The International Air Transport Association (IATA) has called on governments to work together to urgently find ways to re-establish global connectivity by re-opening borders and to continue with relief measures to sustain airlines during the COVID-19 crisis.
IATA’s call reflects deep industry frustration as government policies such as closed borders, travel restrictions and quarantines continue to annihilate travel demand.
The clearing house for over 290 global airlines said this was evident in a disappointing “peak (Northern Hemisphere) summer travel season” that saw minimal improvements compared to the May-June period, as four in five potential travelers stayed home, based on comparisons with the year-ago period.
IATA disclosed that total July 2020 traffic was 79.8% below 2019 levels, while International traffic in July 2020 was 91.9% below 2019 levels
“Protecting their citizens must be the top priority of governments. But too many governments are fighting a global pandemic in isolation with a view that closing borders is the only solution. It’s time for governments to work together to implement measures that will enable economic and social life to resume, while controlling the spread of the virus,” said Alexandre de Juniac, IATA’s Director General and CEO.
(IATA) Director-General, Alexandre de Juniac
Specifically, IATA calls for governments to grasp the seriousness of the crisis facing the airline industry and its consequences for their citizens just as it urges governments to focus their attention on these key issues such as re-opening borders, continuing relief measures and global leadership.
According to him, the world remains largely closed to travel despite the availability of global protocols to enable the safe re-start of aviation (Take-off guidance) developed by governments through the leadership of the International Civil Aviation Organization (ICAO) with the support of the World Health Organization (WHO).
This guidance covers all aspects of the passenger journey and recommends sanitary measures to keep travelers safe and reduce the risk of importing infection.”

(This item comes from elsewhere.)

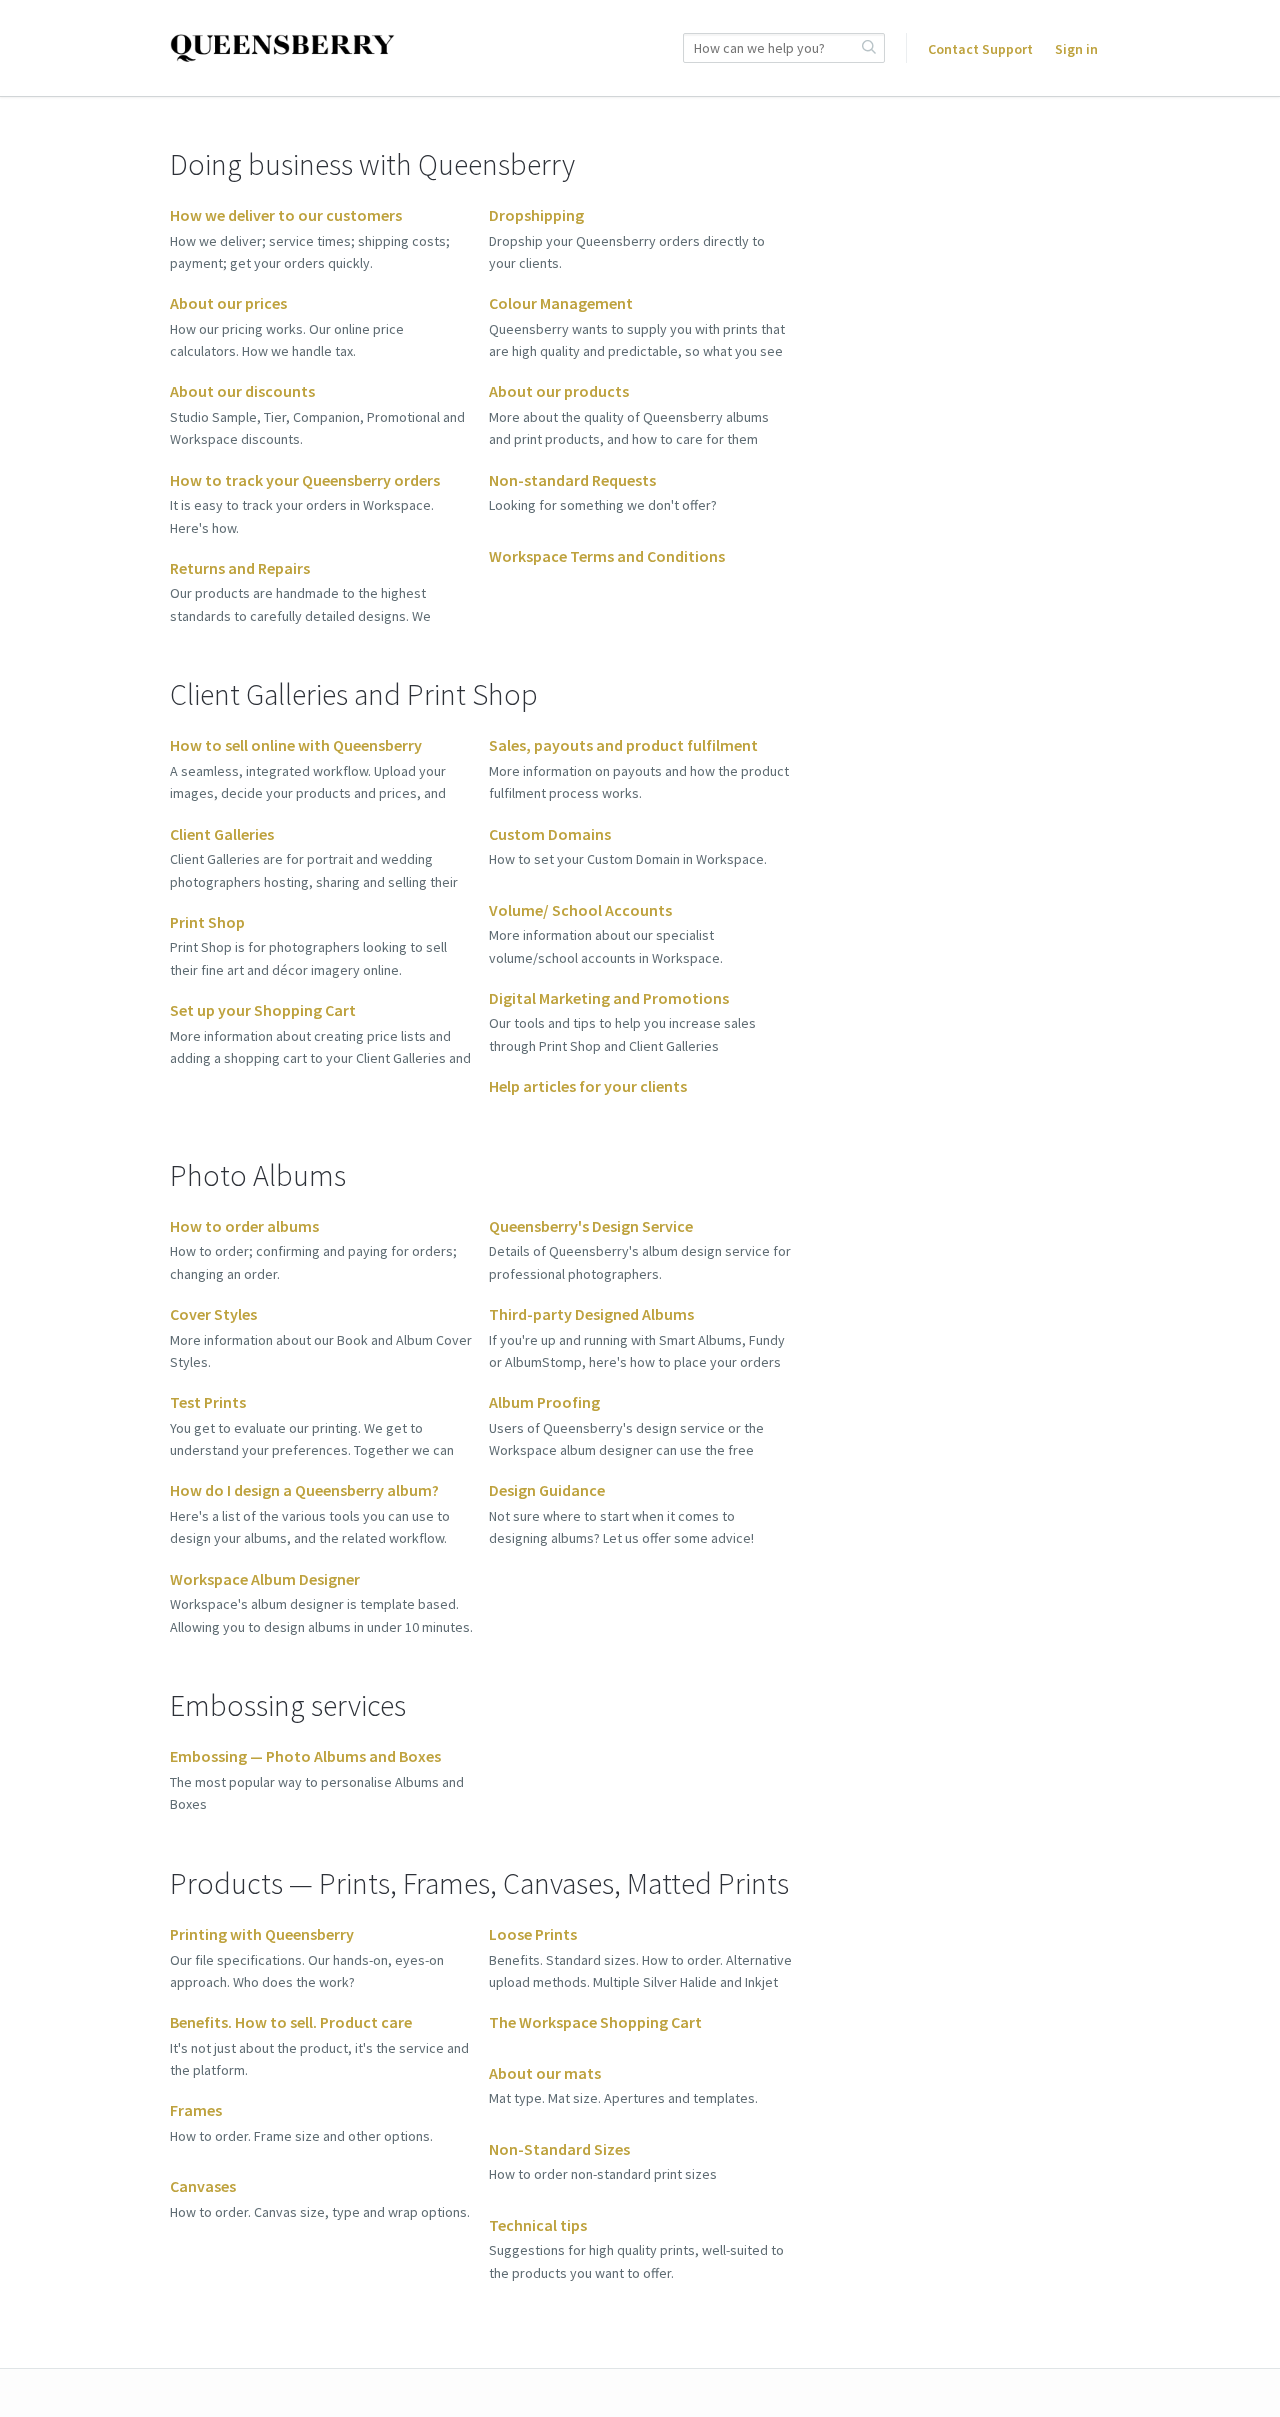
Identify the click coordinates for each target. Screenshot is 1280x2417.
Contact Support (980, 49)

“Airlines have been largely grounded for a half-year. And the situation is not improving. In fact, in many cases it is going in the wrong direction. We see governments replacing border closures with quarantine for air travelers.
“Neither will restore travel or jobs. Worse, governments are changing the entry requirements with little notice to travelers or coordination with their trading partners. This uncertainty destroys demand.
Ten per cent of the global economy is sustained by travel and tourism; governments need to do better to re-start it,” said de Juniac.
The prerequisite to open borders is the ICAO Take-off guidance.
Additionally, IATA is proposing travel bubbles to mitigate risks between specific markets and foresees a much wider and strategic use of COVID-19 testing as technology improves accuracy, speed and scalability.
“No government wants to import COVID-19. Equally, no government should want to see the economic hardships and associated health impacts of mass unemployment. Successfully getting through this crisis requires careful risk-management with effective measures.
“ If government policies focus on enabling a safe re-start, aviation is well-prepared to deliver. Risk-management is a well-developed discipline that airlines rely on to keep travel safe and secure,” said de Juniac.
With the exception of some domestic markets, he noted that there is little evidence of an early industry recovery, hinting that airlines continue to lose billions of dollars and are facing difficult decisions to resize their operations and workforce for the future.
“Many airlines will not have the financial means to survive an indefinite shutdown that, for many, already exceeds a half-year.
In these extraordinary times, governments will need to continue with financial and other relief measures to the greatest extent possible.
It’s a solid investment in the recovery because each airline job saved supports 24 in the broader economy. And a functioning airline industry will be a critical enabler for economies to regain their full power,” said de Juniac.